* _WORK REQUIRED_
Filter this material down to the lines that hold "column", copying each one.

MATERIAL SHOWN section start

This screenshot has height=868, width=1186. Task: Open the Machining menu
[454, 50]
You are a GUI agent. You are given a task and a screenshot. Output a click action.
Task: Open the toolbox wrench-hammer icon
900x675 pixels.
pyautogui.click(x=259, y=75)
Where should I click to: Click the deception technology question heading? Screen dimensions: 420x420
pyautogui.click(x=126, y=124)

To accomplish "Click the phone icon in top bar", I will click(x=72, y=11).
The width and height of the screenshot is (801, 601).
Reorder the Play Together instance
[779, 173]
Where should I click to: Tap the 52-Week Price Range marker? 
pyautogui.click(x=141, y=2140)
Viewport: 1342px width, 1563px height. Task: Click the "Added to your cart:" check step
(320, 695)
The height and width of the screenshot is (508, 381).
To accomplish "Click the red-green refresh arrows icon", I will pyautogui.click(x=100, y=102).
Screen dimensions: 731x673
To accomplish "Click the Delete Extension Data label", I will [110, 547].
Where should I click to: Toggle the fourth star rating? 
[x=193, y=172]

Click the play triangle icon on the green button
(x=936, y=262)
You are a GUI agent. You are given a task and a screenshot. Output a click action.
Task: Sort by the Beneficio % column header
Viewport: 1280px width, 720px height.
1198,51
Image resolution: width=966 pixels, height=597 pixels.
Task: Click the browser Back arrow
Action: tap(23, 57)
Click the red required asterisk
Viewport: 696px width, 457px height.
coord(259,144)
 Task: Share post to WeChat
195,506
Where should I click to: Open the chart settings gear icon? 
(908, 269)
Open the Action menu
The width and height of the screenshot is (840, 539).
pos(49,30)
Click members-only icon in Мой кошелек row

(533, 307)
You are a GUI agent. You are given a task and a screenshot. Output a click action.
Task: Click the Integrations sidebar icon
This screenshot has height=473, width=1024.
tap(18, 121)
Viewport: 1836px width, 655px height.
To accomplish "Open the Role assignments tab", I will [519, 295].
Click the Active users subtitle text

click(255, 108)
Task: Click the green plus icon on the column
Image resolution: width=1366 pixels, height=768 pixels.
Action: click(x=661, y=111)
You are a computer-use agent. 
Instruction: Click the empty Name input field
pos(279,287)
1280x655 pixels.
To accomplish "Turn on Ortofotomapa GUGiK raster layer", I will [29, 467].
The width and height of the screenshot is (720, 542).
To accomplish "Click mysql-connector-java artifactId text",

MATERIAL SHOWN section end

* _PROBLEM SOLUTION_
Task: Sort by the Beneficio % column header
Task: Click the green plus icon on the column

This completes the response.